Germany v England
Germany 1-5 England
Saturday
1st September 2001
FIFA World Cup Qualifier
Michael Owen blasted a stunning hat-trick as
England came from behind to thrash
Germany in
Munich.
Sven Goran Eriksson's team are now on course to qualify for the
World Cup next year, following a result that will send shockwaves through the international game. Germany had only ever lost one World Cup qualifier at home in their history - but suddenly they were torn apart by an
England team playing slick football with a clinical edge up front.
Owen will win the headlines, but there were heroes all over the pitch for England - with captain
David Beckham and rejuvenated goalkeeper
David Seaman in particularly fine form.
The win means Eriksson's men are three points behind leaders Germany in
Group Nine - but they have a game in hand and, crucially, their goal
difference is now substantially superior. A win against
Albania next Wednesday would take them to the top of the group. Such a prospect looked fanciful when
Carsten Jancker fired the
Germans in front within six minutes. But
England's young
Lions roared back in menacing fashion to destroy Germany's proud record. And the much-heralded
German engine room was completely out-paced by Owen's go-faster stripes, as England moved into pole position in the race for World Cup qualification.
It looked bleak for the visitors when Germany took the lead,
Rio Ferdinand and
Sol Campbell allowing Carsten Jancker to steer home
Oliver Neuville's header.
But if England's defenders looked nervous together, then
Thomas Linke and
Jens Nowotny seemed nothing short of petrified. German goalkeeper
Oliver Kahn looked more flappable than anyone else on a night riddled with errors across the pitch. After all the pre-match German criticism of
Seaman and the claims heralding
Kahn as the world's number one, the home side's keeper was left with egg on his face. Only 12 minutes were on the clock when Kahn was caught horribly out of position from a teasing Beckham cross.
The German keeper flapped at thin air as
Nick Barmby cleverly cushioned a header into the path of Owen, who coolly slotted into an unguarded net.
At the other end, though, Seaman was silencing his critics with a brilliant one-handed save to turn away
Joerg Boehme's low shot and keep it at 1-1.

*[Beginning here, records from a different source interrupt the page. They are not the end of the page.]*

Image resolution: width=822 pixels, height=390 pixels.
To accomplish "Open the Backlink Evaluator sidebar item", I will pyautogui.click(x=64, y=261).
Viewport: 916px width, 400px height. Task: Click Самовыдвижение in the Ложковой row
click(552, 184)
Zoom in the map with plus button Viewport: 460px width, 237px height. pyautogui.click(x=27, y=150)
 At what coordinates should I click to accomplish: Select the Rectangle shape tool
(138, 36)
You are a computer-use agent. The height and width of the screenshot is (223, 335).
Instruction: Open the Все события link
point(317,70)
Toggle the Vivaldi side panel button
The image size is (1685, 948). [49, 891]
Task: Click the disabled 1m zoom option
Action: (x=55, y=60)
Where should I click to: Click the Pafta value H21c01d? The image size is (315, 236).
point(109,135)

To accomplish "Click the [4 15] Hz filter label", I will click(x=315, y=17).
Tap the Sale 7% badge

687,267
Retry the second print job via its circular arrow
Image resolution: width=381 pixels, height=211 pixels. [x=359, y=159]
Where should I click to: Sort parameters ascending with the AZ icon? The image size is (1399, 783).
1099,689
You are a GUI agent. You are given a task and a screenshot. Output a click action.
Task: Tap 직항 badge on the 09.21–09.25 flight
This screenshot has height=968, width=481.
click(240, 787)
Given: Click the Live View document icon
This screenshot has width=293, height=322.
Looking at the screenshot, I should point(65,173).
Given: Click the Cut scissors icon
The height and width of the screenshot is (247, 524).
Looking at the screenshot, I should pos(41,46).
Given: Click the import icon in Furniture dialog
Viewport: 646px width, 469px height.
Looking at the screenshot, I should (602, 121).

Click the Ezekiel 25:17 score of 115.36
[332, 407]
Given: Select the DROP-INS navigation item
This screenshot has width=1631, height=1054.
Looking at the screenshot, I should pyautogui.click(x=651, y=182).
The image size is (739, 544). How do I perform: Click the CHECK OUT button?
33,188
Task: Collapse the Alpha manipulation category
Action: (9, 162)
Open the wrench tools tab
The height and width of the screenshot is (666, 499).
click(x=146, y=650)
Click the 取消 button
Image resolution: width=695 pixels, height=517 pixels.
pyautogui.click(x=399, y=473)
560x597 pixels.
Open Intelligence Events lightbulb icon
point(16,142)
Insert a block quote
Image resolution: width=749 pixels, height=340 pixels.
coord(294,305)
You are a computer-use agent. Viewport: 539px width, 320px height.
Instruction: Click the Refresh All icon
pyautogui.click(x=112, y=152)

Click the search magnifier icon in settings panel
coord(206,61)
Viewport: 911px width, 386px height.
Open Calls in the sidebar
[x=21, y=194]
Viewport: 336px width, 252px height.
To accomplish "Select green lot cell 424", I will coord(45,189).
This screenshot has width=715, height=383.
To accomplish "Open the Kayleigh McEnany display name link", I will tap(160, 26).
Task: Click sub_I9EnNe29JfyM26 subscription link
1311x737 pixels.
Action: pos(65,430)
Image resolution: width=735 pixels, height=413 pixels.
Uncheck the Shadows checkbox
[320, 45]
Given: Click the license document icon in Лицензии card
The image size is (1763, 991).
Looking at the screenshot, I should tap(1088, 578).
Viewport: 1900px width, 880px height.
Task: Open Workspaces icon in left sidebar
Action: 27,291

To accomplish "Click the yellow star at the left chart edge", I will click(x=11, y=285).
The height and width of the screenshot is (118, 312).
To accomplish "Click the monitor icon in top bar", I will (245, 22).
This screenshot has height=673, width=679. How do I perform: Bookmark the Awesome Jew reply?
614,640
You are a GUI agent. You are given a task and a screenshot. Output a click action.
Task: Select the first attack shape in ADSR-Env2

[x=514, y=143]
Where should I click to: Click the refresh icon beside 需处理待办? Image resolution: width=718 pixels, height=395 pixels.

The home side were guilty of a glaring miss when
Sebastian Deisler fluffed his shot when completely unmarked - and that proved to be just the second warning that Eriksson's side needed. England punished the astonishing miss deep into first-half injury time when
Ferdinand headed down a Beckham cross for
Steven Gerrard to unleash an unstoppable 25-yard drive beyond Kahn's despairing grasp. The half-time boost lifted England's spirits, but few would have predicted the astonishing second-half blitz which was to follow. Owen gave England a vital two-goal cushion when he neatly tucked a shot inside Kahn's near post after Heskey had superbly headed down another Beckham cross. Owen was in deadly form and he did not have to wait long for his hat-trick. Gerrard sent him scampering clear with a superb through ball and the hungry striker ignored Heskey's call to blaze home a sensational shot into the top left-hand corner. On a night when some of England's finest triumphs were remembered, the timing of Owen's hat-trick clinching goal - 66 - was pleasantly significant. Heskey's moment did arrive, though, as the big striker put the seal on England's win 17 minutes from time.
Paul Scholes squared the ball into an empty German penalty area and Heskey held off Rehme's challenge to slot home and complete
Liverpool's three-man contribution to the scoring. The floodgates had long since been opened, but now the exit doors were thrown open too as German fans headed for home in their thousands. The England supporters stayed right where they were, pinching themselves and wondering whether it was all a dream.